House Speaker Nancy Pelosi (D-Calif.) held a closed-door caucus meeting with Democrats yesterday, and while there's no recording of her remarks, the Speaker reportedly asked her party's conference, "Are you ready?"
Pelosi was referring, of course, to the party's preparations to draw articles of impeachment against Donald Trump. Evidently, she was satisfied with her members' response to the question. After several months in which the House Speaker resisted calls for an impeachment inquiry, Pelosi delivered these remarks this morning:
"Our democracy is what is at stake. The president leaves us no choice but to act, because he is trying to corrupt, once again, the election for his own benefit."The president has engaged in abuse of power undermining our national security and jeopardizing the integrity of our elections. His actions are in defiance of the vision of our Founders and the oath of office that he takes 'to preserve, protect and defend the Constitution of the United States.'"Sadly, but with confidence and humility, with allegiance to our founders and our hearts full of love for America, today, I am asking our chairmen to proceed with articles of impeachment."

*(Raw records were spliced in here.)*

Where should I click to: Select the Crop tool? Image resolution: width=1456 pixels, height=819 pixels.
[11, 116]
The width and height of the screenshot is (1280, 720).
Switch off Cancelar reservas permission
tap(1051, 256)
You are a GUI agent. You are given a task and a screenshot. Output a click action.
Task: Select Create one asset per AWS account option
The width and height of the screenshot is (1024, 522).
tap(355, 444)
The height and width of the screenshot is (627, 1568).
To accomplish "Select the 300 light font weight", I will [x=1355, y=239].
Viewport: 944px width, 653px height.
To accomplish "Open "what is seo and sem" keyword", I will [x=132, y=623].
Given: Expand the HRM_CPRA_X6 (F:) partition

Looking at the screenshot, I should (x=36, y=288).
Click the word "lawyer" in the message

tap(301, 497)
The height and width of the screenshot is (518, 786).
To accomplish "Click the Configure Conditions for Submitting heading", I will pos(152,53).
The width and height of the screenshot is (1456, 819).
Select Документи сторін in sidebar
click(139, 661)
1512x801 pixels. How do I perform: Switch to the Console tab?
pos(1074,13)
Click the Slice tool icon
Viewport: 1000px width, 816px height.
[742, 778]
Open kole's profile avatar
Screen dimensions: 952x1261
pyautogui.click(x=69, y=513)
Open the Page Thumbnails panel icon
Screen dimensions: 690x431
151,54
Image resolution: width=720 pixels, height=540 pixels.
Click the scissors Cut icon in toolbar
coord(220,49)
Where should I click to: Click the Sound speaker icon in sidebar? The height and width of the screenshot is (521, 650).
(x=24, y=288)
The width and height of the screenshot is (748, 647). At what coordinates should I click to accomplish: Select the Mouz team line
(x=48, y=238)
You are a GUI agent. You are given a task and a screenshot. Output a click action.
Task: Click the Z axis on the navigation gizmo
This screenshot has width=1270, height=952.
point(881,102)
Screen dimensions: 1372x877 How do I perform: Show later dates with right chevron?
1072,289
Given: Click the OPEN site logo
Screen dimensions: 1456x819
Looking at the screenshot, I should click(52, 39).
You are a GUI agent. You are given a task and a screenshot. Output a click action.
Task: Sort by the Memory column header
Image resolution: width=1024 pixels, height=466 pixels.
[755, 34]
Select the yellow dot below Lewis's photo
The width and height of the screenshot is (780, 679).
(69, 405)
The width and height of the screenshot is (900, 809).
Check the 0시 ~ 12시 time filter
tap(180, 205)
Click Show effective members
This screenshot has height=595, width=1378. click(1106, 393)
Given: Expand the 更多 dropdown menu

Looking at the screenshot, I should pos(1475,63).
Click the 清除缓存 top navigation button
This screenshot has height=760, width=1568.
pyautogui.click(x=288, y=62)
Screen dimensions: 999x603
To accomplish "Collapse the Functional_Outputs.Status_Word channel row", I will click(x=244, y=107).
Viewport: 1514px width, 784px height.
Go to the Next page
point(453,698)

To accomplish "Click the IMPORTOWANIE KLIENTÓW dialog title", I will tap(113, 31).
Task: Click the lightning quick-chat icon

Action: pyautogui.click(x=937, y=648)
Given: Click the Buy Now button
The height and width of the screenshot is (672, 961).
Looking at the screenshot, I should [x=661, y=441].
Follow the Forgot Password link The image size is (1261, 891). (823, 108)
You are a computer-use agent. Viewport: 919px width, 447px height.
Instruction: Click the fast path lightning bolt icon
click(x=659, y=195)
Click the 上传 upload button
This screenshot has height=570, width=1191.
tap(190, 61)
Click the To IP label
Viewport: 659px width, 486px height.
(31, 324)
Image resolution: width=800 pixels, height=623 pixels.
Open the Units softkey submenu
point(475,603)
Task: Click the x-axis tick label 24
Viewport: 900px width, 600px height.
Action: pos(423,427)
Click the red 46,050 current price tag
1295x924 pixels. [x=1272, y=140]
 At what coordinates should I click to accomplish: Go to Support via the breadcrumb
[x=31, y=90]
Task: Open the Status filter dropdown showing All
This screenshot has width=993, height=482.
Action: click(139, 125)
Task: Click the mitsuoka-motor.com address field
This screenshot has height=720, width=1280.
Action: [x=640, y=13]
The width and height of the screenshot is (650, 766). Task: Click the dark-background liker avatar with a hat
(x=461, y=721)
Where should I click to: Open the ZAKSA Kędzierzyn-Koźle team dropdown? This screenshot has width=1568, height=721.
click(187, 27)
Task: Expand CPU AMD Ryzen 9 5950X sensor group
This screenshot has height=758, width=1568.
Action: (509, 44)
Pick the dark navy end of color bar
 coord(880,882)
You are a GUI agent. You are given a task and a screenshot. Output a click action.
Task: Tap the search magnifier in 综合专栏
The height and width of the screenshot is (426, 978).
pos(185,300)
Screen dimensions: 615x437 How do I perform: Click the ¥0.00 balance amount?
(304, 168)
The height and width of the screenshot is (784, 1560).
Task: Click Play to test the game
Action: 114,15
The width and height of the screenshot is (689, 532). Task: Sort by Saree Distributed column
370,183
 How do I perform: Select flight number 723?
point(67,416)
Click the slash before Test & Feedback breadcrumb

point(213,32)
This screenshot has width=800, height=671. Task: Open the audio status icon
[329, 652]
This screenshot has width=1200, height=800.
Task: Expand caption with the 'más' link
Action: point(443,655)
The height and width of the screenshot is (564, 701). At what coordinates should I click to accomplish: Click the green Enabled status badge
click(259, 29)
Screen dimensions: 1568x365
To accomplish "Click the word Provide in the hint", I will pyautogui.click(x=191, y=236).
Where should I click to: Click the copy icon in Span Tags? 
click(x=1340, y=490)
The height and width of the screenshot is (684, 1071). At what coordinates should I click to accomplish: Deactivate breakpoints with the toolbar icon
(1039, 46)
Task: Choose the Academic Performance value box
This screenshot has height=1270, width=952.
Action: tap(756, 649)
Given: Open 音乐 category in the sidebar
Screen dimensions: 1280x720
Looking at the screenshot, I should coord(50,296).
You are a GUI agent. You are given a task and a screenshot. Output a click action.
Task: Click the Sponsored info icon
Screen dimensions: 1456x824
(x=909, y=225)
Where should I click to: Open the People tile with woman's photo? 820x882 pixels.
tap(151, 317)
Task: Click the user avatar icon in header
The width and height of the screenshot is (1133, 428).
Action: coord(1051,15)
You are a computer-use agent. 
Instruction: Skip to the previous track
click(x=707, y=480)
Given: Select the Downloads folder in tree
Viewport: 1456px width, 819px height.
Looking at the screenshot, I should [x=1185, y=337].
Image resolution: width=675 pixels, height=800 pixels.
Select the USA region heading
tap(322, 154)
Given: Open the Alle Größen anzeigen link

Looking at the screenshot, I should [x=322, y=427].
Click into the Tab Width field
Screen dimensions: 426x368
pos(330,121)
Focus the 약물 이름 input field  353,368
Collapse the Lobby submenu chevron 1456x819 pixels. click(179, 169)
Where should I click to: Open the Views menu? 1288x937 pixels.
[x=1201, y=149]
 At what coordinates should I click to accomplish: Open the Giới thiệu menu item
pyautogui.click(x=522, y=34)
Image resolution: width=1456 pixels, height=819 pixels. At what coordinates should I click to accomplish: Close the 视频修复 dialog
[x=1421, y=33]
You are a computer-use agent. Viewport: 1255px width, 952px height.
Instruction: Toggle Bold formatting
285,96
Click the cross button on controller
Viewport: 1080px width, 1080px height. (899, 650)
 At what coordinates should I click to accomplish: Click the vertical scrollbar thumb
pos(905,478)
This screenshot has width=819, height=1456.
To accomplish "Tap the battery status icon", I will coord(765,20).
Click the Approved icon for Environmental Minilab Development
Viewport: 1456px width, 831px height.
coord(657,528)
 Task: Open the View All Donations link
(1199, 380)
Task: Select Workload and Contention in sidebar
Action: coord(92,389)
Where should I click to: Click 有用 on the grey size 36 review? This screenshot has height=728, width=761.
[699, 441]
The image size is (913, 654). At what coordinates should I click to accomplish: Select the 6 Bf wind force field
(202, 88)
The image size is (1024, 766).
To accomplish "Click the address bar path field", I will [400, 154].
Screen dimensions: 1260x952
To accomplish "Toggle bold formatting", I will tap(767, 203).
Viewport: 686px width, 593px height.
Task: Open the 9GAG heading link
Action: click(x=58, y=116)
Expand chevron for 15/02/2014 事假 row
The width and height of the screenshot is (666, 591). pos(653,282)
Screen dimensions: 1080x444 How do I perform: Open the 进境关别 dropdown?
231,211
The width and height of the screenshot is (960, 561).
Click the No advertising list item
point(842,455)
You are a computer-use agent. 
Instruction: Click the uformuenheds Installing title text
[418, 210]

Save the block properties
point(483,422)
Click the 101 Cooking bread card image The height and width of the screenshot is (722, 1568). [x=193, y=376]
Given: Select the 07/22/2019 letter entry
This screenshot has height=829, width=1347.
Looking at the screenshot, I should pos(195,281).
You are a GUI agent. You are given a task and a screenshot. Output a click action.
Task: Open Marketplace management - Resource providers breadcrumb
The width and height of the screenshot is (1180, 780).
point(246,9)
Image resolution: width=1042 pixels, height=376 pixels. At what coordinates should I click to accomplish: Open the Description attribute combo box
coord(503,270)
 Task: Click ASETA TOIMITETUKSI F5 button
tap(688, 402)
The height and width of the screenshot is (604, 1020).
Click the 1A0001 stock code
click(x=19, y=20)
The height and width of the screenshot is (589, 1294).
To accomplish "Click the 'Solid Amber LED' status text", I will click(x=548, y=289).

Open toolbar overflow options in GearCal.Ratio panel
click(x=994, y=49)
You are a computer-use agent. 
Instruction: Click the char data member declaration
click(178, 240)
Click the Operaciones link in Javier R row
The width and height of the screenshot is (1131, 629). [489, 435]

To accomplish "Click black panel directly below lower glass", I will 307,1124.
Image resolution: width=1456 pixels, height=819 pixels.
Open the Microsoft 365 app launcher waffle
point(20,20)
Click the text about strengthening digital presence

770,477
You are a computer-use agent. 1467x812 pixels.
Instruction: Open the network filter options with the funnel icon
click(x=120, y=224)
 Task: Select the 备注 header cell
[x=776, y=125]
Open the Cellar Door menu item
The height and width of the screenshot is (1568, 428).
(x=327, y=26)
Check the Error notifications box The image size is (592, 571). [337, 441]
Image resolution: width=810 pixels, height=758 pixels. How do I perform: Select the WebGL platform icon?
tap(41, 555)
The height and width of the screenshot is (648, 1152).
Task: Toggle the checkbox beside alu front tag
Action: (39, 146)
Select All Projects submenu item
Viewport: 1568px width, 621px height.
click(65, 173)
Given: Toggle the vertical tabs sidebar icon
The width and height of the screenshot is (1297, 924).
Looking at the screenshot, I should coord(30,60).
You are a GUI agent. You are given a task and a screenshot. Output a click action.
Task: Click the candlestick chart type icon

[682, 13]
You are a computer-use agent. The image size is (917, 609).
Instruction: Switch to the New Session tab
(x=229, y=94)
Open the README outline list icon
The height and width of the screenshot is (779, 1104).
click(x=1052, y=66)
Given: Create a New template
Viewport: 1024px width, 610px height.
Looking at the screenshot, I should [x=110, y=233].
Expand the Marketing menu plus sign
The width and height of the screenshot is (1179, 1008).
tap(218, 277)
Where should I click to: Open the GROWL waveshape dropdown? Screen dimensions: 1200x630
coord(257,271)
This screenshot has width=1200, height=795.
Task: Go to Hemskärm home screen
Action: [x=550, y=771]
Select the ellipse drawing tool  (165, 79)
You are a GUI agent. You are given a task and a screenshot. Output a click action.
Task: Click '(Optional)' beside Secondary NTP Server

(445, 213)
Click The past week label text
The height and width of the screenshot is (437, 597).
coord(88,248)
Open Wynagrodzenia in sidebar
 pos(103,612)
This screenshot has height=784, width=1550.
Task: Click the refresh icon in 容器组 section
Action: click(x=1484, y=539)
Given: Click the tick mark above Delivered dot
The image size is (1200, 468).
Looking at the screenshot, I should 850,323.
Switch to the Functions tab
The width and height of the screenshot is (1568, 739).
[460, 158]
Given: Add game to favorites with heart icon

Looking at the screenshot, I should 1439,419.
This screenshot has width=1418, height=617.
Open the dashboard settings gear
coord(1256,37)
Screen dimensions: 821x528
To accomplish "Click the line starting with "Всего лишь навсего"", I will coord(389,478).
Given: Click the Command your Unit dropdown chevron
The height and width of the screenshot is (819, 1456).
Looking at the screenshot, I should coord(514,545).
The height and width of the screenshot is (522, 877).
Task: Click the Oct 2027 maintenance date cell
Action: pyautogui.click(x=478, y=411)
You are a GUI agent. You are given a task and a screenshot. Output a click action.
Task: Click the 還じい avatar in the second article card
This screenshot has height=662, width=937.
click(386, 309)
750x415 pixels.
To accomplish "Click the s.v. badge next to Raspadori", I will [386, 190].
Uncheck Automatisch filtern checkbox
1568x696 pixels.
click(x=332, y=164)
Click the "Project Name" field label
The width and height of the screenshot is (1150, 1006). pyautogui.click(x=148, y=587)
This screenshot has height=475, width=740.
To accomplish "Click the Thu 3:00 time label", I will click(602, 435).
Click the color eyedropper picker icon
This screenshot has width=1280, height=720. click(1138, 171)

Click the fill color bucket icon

As NBC News' report added, Pelosi's announcement came "one day after the House Judiciary Committee held its first hearing in the inquiry in which three of the four witnesses argued that Trump committed impeachable offenses, including in his campaign to pressure Ukraine to investigate the Bidens."
So, what happens now? Members of the Judiciary Committee will proceed with writing some articles of impeachment -- we don't yet know exactly how many -- though Pelosi's reference to "chairmen" suggests it's likely that House Intelligence Committee Chairman Adam Schiff (D-Calif.) will be involved in the process.
Judiciary Committee Chairman Jerry Nadler (D-N.Y.) announced this morning that his panel will convene again on Monday morning for a hearing "to receive presentations from counsels to the House Permanent Select Committee on Intelligence and House Judiciary Committee." The press notice added, "Counsels for the Majority and the Minority will present for their respective Committees."
In effect, both parties' counsels will present their findings, clearing the way for the Judiciary Committee to begin the markup phase -- debating and voting on articles of impeachment -- as early as late next week. (Remember, White House officials were offered an opportunity to present evidence in defense of the president, but so far, they've refused to participate in the process.)
If we assume the committee advances articles -- which seems like a safe bet under the circumstances -- we appear to be on track for a floor vote on impeachment the week before Christmas.
For his part, Donald Trump published some tweets this morning, arguing that Democrats have "gone crazy," and he'd prefer to see them impeach him "fast," just to get it over with.
This, of course, is the opposite of the message we heard from the Republicans' witness at yesterday's hearing: Jonathan Turley urged lawmakers to slow down, not speed up.
Watch this space.
Postscript: At the risk of annoying everyone, I should probably note that current federal funding expires on Friday, Dec. 20. The possibility of a government shutdown and the impeachment fight intersecting is quite real.